01.
学習塾のムリな教育方法による弊害、ゆるい公教育への不審、依然として変わらぬ学歴至上主義ー教育の指針の見えない現代日本で、海外の教育へ逃げ出すわけでもなく、批判するだけでもなく、しっかりと地に足を着て黙々と足元を固めているかのような著者のスタンスがすばらしいです。
俗に流されず、理想に偏らず、しかも子どもに親身に考え、甘すぎず、厳しすぎず、だが、結果も出す! とてもバランスのいい教育をしていると思います。
このような才能あるアウトロー教師には反体制色の濃い方が多いのですが、現代日本の体制や社会に対してもひねておらず著者の社会人としての有能ぶりと人間の大きさ、おおらかさを感じさせられます。
この本と著者の存在は日本の未来に希望を感じさせます。
話題性やアイキャッチの為だと思いますが、中身のよさとつりあわないイマイチなセンスのタイトルだと思います。
02.
海外出張から戻る度に心配になることがある。それは、海外の子どもたちに比べ、多くの日本の子どもたちの目が、まるで鮮度の落ちた魚のように、精気を失っていることである。日本に比べかなり生活が苦しい国の子どもたちであっても、海外の子どもたちの目は皆輝き、生き生きとしている。ある自治体の調査によれば、「将来の夢」という作文を小学生に書かせると、3分の1近くの児童が白紙で提出したという地域もあるという。

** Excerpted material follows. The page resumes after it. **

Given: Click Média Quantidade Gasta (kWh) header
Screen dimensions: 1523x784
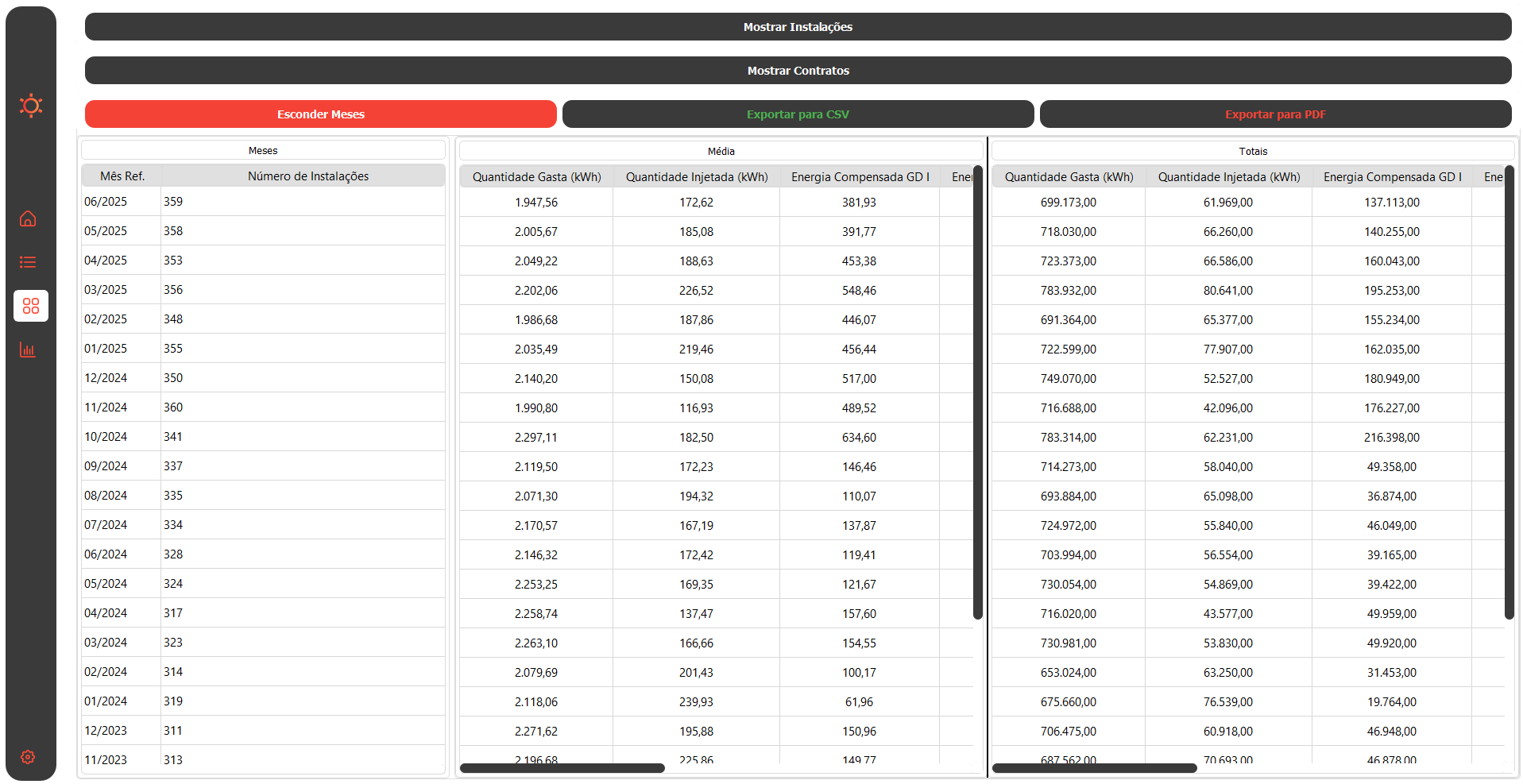Looking at the screenshot, I should (536, 177).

日本の子どもたちが将来の「夢」を持つこともできないような国にしてしまったのは、いったい誰の責任なのだろうか。それは、自分自身も含め、大人たちが大いにその責任を痛感しなければならないことである。
著者は小さな学習塾を経営している。著者の塾が小さいのは、生徒が集まらないからではなく、「自分の目が届く人数の子どもたちしか責任を持って預かることができないので、生徒の募集活動は行なっていないから」だという。本書を読むと、この小さな塾で著者が孤軍奮闘し、子どもたちが生き生きと勉強している姿が目に浮かぶようである。

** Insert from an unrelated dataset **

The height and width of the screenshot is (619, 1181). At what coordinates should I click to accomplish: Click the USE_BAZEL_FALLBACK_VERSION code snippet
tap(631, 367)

著者の夢は、将来の日本や世界のために活躍できる「エリート」を育てる事だと言う。そして、著者が語る「エリート」とは、「社会のため、多くの人の幸福のために、自分で考え行動できる人」だという。すでにこの小さな塾から、医師や弁護士、海外の大学・大学院で学ぶ学生など、続々「エリート」の卵たちが巣立っていっているという。
戦後の日本社会では「エリート」教育というものをなぜかタブー視していたように思う。しかし、著者は堂々と「エリート教育」を掲げ、それを実践している。その勇気と心意気に拍手を送りたい。
目の前にいる幼いわが子には、大きな夢を持ち、そして生き生きとした目をいつまでも持ち続けていて欲しいと願う父親には、とても子育ての参考になる本であった。
03.
東京都で塾を開く塾長さんの本。タイトルもサブ・タイトルもスゴいですが、 内容的には点数至上主義でも、有名中学・高校に進ませるのが全て!というものでもなかったです。 「学歴よりは学力」「偏差値で学校を選ばない」などの章もあり、 国力を傾けて子供たちの教育を推進しているインドや中国などのアジア諸国に比し、あまりにもお粗末な日本の公教育や、 親の年収や学歴によって二極化しつつある子供たちの学力の格差に危機感を持ち、 「では、どうすればよいのか」というのを著者なりの教育方法を披露しながら真摯に語っているという感じでした。 他人や他国と競って「勝った」「負けた」ではなく、 これからの社会でどこの国の人たちとでも肩を並べ、ともに歩いていけるしなやかでたくましい子に育てるには、 やはり基礎体力となる「学力」は不可欠だと思わせてくれる本でした。 グローバルな視点で子供の未来を考えさせてくれます。